Lois Lee

Lots of news stories linked to this one: Does modern science rule out religious faith?

Lots of news stories linked to this one: Does modern science rule out religious faith?

THE QUESTION above, in the headline, and current developments depicted below, involve skeptics’ long-running assertion that modern science makes religion outmoded and it should be discarded as irrational.

Is faith still credible in our scientific age? How do devout scientists view this supposed “war” between science and religion?

THE RELIGION GUY’S ANSWER:

Gary Saul Morson, a Russia expert at Northwestern University, offers an important analysis of why the purportedly “scientific” — and horridly bloodthirsty — Soviet regime worked zealously to exterminate all religion (see the October issue of Commentary Magazine). But here The Guy will bypass political atheism’s track record.

Nor will this item survey the continual scientific and anecdotal evidence that religious involvement fosters physical and emotional well-being and positive life outcomes. Philosophy professor Stephen Asma, for one, hails these benefits even though he’s an agnostic bordering on atheism (see “Religion Q & A” for August 11).

Instead, The Guy focuses first on new research by British scholars Michael Buhrmester at the University of Oxford, Jonathan Lanman at Queen’s University, Lois Lee at the University of Kent, Valerie van Mulukom at Coventry University, and Anna Strhan and Rachael Shillitoe at the University of York.

Lee, who studies why youths become atheists, says non-believers usually think this results strictly from rational inquiry.

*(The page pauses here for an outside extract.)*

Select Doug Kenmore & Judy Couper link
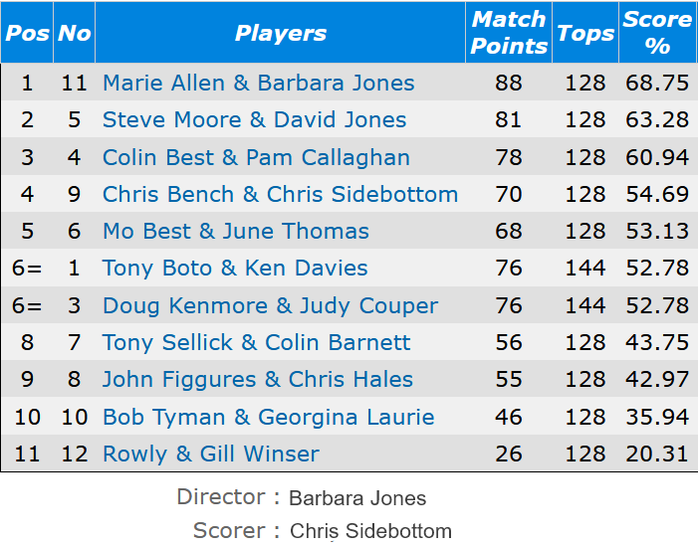698x548 pixels. (x=270, y=305)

But “science increasingly shows that atheists are no more rational than theists,” and thinking otherwise is unscientific — indeed “irrational”! She finds that people on both sides of the God divide are shaped similarly by environmental influences like group-think, charismatic individuals, and how their parents raised them.

Atheistic parents pass on their outlook like religious believers do, more through shared culture than rational arguments, she reports. Non-religious parents often say children should choose for themselves but inevitably convey attitudes about religion. Not surprisingly, 95 percent of children from atheistic homes “choose” atheism.